Kesehatan mental merupakan hal yang sangat penting. Seseorang dengan mental sehat akan berpengaruh pada kondisi fisik kata Rahmadani Hidayatin S.Psi, M.kes. dalam webinar Lembaga Pers Mahasiswa(LPM) Teropong Universitas Muhammadiyah Sumatera Utara (UMSU).
Dalam webinar yang berlangsung secara daring pada sabtu, (07/01/2021) tersebut, Rahmadani Hidayatin S.Psi, M.kes. memaparkan tentang pentingnya kesehatan mental yang akan mempengaruhi kesehatan fisik.
Rahmadani juga menjelaskan tentang pentingnya well-being (kesejahteraan) yang tampak dari fisik, sikap dan perilaku. Lebih lagi ia mengenalkan ciri mental yang sehat seperti mampu menyadari potensi diri juga merealisasikan, kemampuan untuk mengatasi kekecewaan, mampu bekerja secara produktif, juga mampu memberikan kontribusi pada komunitas.

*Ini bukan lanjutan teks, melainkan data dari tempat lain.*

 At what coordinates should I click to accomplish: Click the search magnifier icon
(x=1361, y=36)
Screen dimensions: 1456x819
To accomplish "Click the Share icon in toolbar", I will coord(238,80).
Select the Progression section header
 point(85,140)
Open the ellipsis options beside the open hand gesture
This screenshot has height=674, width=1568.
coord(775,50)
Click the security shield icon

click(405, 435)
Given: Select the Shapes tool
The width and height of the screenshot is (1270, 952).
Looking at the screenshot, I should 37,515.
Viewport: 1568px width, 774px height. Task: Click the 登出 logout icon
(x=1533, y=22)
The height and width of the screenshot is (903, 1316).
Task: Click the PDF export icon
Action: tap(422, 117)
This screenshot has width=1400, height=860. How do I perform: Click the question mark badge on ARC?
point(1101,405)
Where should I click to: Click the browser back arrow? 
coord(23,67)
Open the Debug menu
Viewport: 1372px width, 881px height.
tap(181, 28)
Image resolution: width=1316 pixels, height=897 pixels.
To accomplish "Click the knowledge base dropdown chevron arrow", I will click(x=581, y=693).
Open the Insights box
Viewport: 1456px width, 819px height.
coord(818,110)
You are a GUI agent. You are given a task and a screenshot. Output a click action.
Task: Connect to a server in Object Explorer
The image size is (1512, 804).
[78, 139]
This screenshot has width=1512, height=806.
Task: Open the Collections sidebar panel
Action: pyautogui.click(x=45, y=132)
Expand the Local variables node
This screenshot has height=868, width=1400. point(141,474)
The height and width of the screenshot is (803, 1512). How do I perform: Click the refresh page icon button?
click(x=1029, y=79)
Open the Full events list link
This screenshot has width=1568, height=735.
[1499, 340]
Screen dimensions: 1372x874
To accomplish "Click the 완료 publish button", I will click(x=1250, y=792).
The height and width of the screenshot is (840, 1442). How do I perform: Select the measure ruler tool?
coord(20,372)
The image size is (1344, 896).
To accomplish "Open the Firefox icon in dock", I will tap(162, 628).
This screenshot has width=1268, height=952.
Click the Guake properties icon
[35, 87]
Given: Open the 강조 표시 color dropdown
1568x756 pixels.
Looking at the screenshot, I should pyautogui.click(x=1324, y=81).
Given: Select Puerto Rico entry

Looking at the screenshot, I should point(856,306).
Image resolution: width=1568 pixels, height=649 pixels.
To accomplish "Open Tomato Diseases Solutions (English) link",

Bukan hanya itu, kata dia, seseorang dengan mental yang sehat juga dapat mengelola emosi, jiwa, akal/pikiran, karakter, etika.
“Seseorang dengan mental yang sehat fokus utamanya adalah pada solusi bukan pada masalah, bahwa jadikan sesuatu yang terjadi sebagai tantangan bukan masalah dengan hal ini akan membuat kita tertantang dan bukan menyerah pada situasi,” ujarnya dalam ruang zoom.
Dijelaskannya, seseorang dengan mental yang sehat bisa bebas dari tekanan bagaimanapun keadaannya, menerima apa yang ada didalam diri, pengembangan diri dan pertumbuhan diri, hubungan yang berkualitas dengan orang lain, juga kapasitas/kontrol pada lingkungan merupakan ciri psychological well-being atau tanda seorang yang bahagia.
“Dalam menghadapi mimpi dan segala keinginan kita, mungkin saja kita akan menemui banyak rintangan ataupun tantangan, apa yang menjadi fokus kita itulah yang akan mempengaruhi diri kita,” ujar Rahmadani yang juga merupakan dosen.
Selanjutnya fokuslah pada impian, bukan pada ketakutan juga bukan kekurangan. Dengan fokus pada impian dan bagaimana kita mengembangkan diri akan jauh lebih baik daripada menjadikan ketakutan dan kekurangan sebagai beban yang pada akhirnya akan terasa berat, hal Ini dinamakan law of attraction(LOA) atau hukum dalam sebuah atraksi.
Dalam menghadapi berbagai persoalan, kata dia, dituntut untuk melepaskan apa yang tidak dapat dilakukan, sehingga hal tersebut tidak akan mengalami stress berlebihan, tetapi berusaha mencari jalan mengatasinya.
“Bahwa tidak ada yang tetap/abadi tetapi kita bisa memilih mau bahagia atau tetap tidak bahagia dengan terus melakukan hal yang sama, tidak merubah keadaan kita,” ujarnya.
Ia menambahkan, bahwa bahagia bukan menunggu sukses, justru bahagia itu berasal dari diri setiap orang, mencintai dirinya dan menerima diri ketika melihat orang lain bahagia, bukan malah mengejar-ngejar kebahagiaan yang sebenarnya tidak membuat kita bahagia.
“Kita boleh jatuh tetapi harus bangkit segera, bahwa situasi pasti akan berubah namun kuncinya adalah respon kita terhadap masalah itu segalanya,” serunya.
“Perkataan kita mempengaruhi pikiran kita, afirmasi dengan memberikan kata-kata positif pada diri juga terhadap lingkungan, yang tentunya akan berdampak,” tambahnya lagi.
Pada sesi tanya jawab, Ramadani menjelaskan bagaimana membedakan self love dengan selfish.
“Self love itu dalam bentuk positif juga adanya kontribusi dari kelebihan yang seseorang punya, bukan seperti selfish yang mementingkan diri sendiri, egosentris yang memang fokus pada pengakuan orang lain, self love sendiri jika terhadap pujian bukan malah membuat diri bangga atau sombong tetapi bersyukur, menyadari keberadaan diri sendiri tanpa pengakuan orang lain, dan bahagia pada dirinya.
Sementara itu, sekertaris panitia Oziva Achtar, mengatakan, tujuan utama dari kegiatan ini adalah sebagai wadah bagi para mahasiswa maupun remaja dalam menyikapi penyakit mental.
“saat ini mudah sekali kita temukan pada remaja permasalahan mental, kita perlu pelajari,” ujarnya dihadapan 80 peserta dalam zoom.